## Material shown:
*****

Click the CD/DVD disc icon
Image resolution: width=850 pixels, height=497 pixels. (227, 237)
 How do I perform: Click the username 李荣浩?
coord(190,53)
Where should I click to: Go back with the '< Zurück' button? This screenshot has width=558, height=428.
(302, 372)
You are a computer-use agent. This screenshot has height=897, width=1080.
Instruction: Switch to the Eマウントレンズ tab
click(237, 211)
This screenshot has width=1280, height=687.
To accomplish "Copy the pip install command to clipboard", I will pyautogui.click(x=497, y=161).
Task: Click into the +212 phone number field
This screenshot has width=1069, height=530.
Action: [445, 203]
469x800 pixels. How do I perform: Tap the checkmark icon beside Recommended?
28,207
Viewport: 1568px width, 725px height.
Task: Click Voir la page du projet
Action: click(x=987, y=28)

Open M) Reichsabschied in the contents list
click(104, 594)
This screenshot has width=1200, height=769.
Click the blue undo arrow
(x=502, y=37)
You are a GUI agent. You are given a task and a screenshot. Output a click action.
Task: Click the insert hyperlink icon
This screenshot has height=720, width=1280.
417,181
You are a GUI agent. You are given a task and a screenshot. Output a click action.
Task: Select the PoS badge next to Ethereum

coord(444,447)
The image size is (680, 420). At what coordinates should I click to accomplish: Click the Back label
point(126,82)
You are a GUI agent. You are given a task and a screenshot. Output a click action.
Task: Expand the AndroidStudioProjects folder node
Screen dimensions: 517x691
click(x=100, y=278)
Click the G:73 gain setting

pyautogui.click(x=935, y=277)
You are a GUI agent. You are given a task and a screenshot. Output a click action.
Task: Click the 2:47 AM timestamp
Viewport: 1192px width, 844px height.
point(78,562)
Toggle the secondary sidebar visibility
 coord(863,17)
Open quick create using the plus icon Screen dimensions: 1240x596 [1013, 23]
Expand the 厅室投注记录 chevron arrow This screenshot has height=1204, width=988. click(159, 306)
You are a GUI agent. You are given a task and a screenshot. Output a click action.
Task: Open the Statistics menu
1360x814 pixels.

*****

Each line of the listing above that contains the word "Expand" is to be copied.

## Written solution:
Task: Expand the AndroidStudioProjects folder node
Expand the 厅室投注记录 chevron arrow This screenshot has height=1204, width=988. click(159, 306)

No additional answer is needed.